Extracted data entries
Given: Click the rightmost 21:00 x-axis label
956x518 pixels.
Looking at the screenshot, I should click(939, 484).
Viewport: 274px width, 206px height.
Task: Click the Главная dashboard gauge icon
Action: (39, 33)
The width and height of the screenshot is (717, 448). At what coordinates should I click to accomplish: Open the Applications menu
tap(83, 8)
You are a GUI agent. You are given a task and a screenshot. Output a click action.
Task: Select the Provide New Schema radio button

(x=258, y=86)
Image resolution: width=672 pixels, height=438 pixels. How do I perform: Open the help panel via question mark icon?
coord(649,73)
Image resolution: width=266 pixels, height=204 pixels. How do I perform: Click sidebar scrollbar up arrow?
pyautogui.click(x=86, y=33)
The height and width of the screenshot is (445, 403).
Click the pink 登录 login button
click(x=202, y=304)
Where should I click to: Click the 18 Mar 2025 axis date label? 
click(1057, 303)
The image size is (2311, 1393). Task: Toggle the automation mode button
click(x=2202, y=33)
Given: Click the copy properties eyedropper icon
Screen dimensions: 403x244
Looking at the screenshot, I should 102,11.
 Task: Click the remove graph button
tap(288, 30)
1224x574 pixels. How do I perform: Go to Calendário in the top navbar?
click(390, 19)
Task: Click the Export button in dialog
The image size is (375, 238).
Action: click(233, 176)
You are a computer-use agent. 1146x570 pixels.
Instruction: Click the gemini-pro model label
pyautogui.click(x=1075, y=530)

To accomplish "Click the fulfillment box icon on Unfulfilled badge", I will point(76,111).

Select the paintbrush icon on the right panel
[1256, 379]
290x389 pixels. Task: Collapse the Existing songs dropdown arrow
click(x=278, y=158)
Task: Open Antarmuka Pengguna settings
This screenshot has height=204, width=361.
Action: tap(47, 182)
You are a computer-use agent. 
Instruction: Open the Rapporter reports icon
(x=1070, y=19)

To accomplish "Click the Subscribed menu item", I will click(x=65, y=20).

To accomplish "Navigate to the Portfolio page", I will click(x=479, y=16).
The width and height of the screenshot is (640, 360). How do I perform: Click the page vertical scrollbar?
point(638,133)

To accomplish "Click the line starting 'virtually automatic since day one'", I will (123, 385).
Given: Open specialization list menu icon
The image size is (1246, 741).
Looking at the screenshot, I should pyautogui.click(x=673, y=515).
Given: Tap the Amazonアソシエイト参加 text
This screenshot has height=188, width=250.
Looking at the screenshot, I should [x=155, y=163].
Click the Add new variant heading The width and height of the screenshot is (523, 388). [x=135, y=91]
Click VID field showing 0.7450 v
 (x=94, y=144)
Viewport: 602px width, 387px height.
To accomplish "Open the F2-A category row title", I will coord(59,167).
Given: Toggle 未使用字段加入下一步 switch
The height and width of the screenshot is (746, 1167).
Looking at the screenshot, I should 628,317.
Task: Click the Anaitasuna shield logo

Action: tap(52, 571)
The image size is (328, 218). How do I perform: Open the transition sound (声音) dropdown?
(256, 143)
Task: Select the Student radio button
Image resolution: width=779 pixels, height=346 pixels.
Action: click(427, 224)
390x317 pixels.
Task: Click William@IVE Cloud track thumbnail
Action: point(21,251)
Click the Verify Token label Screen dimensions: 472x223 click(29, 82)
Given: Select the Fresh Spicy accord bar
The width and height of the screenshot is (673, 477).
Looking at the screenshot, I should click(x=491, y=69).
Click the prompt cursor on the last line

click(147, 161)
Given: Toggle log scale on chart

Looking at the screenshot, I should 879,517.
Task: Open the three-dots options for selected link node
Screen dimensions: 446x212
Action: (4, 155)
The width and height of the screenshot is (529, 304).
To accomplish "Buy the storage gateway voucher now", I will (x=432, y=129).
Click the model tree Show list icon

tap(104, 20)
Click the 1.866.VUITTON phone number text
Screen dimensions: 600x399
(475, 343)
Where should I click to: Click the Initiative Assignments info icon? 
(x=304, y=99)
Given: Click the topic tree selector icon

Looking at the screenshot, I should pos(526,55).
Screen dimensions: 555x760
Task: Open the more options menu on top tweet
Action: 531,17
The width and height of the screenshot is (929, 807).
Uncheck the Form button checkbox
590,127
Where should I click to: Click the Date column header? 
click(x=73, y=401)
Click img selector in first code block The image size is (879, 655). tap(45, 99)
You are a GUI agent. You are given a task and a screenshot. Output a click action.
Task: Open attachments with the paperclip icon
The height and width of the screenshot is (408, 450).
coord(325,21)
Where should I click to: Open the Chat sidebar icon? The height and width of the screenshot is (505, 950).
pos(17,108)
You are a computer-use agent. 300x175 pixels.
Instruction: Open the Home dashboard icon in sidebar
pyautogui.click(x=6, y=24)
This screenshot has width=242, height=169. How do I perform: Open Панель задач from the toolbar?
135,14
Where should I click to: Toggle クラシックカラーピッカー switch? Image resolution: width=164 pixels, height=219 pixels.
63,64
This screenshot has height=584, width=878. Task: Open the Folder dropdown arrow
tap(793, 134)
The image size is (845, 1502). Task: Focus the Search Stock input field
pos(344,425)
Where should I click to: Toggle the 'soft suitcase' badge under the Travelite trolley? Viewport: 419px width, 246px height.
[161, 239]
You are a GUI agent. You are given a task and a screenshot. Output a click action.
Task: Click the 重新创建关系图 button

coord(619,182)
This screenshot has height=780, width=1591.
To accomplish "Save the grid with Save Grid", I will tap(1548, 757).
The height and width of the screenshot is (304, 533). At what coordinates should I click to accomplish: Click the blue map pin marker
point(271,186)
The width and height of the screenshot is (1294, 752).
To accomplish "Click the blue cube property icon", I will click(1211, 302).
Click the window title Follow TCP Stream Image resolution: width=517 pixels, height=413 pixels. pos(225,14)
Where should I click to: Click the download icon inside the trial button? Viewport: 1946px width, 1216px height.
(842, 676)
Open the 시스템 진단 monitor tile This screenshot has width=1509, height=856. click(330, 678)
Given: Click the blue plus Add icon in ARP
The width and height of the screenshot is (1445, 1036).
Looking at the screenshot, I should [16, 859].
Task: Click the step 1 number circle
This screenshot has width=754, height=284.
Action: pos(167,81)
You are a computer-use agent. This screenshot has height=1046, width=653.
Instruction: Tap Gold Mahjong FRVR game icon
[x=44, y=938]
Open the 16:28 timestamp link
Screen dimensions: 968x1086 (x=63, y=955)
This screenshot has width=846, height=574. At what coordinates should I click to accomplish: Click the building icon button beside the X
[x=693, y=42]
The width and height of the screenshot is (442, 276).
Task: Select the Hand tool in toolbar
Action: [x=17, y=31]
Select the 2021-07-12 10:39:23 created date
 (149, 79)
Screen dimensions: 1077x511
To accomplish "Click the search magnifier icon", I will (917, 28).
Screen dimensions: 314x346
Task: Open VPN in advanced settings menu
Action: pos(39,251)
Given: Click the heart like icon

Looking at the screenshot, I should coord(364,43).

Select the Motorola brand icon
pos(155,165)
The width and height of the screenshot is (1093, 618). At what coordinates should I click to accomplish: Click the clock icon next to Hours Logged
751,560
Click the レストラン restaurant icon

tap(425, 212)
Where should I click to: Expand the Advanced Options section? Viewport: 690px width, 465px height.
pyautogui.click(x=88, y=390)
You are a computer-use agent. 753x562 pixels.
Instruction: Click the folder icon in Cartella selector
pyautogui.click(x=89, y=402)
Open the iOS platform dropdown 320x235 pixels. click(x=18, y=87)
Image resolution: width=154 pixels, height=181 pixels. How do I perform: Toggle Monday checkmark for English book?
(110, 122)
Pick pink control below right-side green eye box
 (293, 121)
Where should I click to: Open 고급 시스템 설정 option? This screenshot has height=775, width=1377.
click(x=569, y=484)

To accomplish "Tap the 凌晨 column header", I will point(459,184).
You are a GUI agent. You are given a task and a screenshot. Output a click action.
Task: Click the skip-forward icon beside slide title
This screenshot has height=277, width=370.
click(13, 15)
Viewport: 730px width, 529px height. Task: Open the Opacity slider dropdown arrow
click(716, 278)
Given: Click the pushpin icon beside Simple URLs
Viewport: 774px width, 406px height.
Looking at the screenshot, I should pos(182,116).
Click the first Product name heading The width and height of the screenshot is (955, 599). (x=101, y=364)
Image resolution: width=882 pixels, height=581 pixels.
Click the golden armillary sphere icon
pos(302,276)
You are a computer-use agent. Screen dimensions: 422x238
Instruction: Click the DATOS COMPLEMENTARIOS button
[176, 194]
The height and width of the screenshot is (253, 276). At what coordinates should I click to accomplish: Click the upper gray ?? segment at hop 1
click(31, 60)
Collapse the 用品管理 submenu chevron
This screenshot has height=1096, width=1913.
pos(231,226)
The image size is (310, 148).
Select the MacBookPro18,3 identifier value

◆ **Task details**: Find each line in the items above that contains the string "title" and copy those lines in full. Only an exact match of uppercase and lowercase letters counts.

◆ **Reply**:
To accomplish "Open the F2-A category row title", I will coord(59,167).
Click the window title Follow TCP Stream Image resolution: width=517 pixels, height=413 pixels. pos(225,14)
Task: Click the skip-forward icon beside slide title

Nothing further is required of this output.